(Dataset records)
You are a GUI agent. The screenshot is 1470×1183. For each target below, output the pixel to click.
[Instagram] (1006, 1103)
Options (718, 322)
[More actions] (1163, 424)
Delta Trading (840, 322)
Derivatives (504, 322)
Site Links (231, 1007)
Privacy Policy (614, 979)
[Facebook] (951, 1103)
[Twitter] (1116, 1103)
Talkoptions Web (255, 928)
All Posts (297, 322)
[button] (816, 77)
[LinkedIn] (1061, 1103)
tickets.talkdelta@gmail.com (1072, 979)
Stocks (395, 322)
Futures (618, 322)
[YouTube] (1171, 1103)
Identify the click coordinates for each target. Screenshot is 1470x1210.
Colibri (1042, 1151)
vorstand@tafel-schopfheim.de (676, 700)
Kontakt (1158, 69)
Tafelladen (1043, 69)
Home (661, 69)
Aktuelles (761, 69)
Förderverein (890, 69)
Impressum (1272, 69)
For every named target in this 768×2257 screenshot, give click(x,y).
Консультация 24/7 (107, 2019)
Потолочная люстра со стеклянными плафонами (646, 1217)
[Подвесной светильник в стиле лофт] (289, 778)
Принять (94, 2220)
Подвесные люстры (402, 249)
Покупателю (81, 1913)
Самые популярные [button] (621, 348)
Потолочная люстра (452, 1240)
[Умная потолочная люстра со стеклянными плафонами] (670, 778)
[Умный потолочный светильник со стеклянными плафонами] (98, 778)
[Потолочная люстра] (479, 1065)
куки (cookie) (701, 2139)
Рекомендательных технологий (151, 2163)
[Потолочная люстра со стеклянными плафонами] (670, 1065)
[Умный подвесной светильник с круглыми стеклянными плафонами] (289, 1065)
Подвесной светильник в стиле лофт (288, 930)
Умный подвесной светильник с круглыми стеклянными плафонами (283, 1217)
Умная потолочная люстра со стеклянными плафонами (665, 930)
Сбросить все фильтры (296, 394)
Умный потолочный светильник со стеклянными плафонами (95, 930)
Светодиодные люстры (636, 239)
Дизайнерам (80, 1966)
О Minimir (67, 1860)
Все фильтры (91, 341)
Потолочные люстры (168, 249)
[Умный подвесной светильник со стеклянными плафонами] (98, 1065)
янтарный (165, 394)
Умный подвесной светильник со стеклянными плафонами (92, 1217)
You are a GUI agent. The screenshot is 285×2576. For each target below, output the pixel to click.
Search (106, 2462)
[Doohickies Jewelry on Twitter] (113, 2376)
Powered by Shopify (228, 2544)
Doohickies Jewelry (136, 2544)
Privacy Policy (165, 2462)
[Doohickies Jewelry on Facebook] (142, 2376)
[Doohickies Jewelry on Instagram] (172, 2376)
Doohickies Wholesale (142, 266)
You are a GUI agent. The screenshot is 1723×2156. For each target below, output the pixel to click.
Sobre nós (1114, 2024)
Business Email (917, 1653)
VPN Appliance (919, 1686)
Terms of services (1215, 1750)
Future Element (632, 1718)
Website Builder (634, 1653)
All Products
(End Dataset records)
• _Action item_
All the lines above should appear again in the answer, exactly as written.

• _Exercise output_
You are a GUI agent. The screenshot is 1470×1183. For each target below, output the pixel to click.
[Instagram] (1006, 1103)
Options (718, 322)
[More actions] (1163, 424)
Delta Trading (840, 322)
Derivatives (504, 322)
Site Links (231, 1007)
Privacy Policy (614, 979)
[Facebook] (951, 1103)
[Twitter] (1116, 1103)
Talkoptions Web (255, 928)
All Posts (297, 322)
[button] (816, 77)
[LinkedIn] (1061, 1103)
tickets.talkdelta@gmail.com (1072, 979)
Stocks (395, 322)
Futures (618, 322)
[YouTube] (1171, 1103)
Identify the click coordinates for each target. Screenshot is 1470x1210.
Colibri (1042, 1151)
vorstand@tafel-schopfheim.de (676, 700)
Kontakt (1158, 69)
Tafelladen (1043, 69)
Home (661, 69)
Aktuelles (761, 69)
Förderverein (890, 69)
Impressum (1272, 69)
For every named target in this 768×2257 screenshot, give click(x,y).
Консультация 24/7 (107, 2019)
Потолочная люстра со стеклянными плафонами (646, 1217)
[Подвесной светильник в стиле лофт] (289, 778)
Принять (94, 2220)
Подвесные люстры (402, 249)
Покупателю (81, 1913)
Самые популярные [button] (621, 348)
Потолочная люстра (452, 1240)
[Умная потолочная люстра со стеклянными плафонами] (670, 778)
[Умный потолочный светильник со стеклянными плафонами] (98, 778)
[Потолочная люстра] (479, 1065)
куки (cookie) (701, 2139)
Рекомендательных технологий (151, 2163)
[Потолочная люстра со стеклянными плафонами] (670, 1065)
[Умный подвесной светильник с круглыми стеклянными плафонами] (289, 1065)
Подвесной светильник в стиле лофт (288, 930)
Умный подвесной светильник с круглыми стеклянными плафонами (283, 1217)
Умная потолочная люстра со стеклянными плафонами (665, 930)
Сбросить все фильтры (296, 394)
Умный потолочный светильник со стеклянными плафонами (95, 930)
Светодиодные люстры (636, 239)
Дизайнерам (80, 1966)
О Minimir (67, 1860)
Все фильтры (91, 341)
Потолочные люстры (168, 249)
[Умный подвесной светильник со стеклянными плафонами] (98, 1065)
янтарный (165, 394)
Умный подвесной светильник со стеклянными плафонами (92, 1217)
You are a GUI agent. The screenshot is 285×2576. For each target below, output the pixel to click.
Search (106, 2462)
[Doohickies Jewelry on Twitter] (113, 2376)
Powered by Shopify (228, 2544)
Doohickies Jewelry (136, 2544)
Privacy Policy (165, 2462)
[Doohickies Jewelry on Facebook] (142, 2376)
[Doohickies Jewelry on Instagram] (172, 2376)
Doohickies Wholesale (142, 266)
You are a GUI agent. The screenshot is 1723×2156. For each target below, output the pixel to click.
Sobre nós (1114, 2024)
Business Email (917, 1653)
VPN Appliance (919, 1686)
Terms of services (1215, 1750)
Future Element (632, 1718)
Website Builder (634, 1653)
All Products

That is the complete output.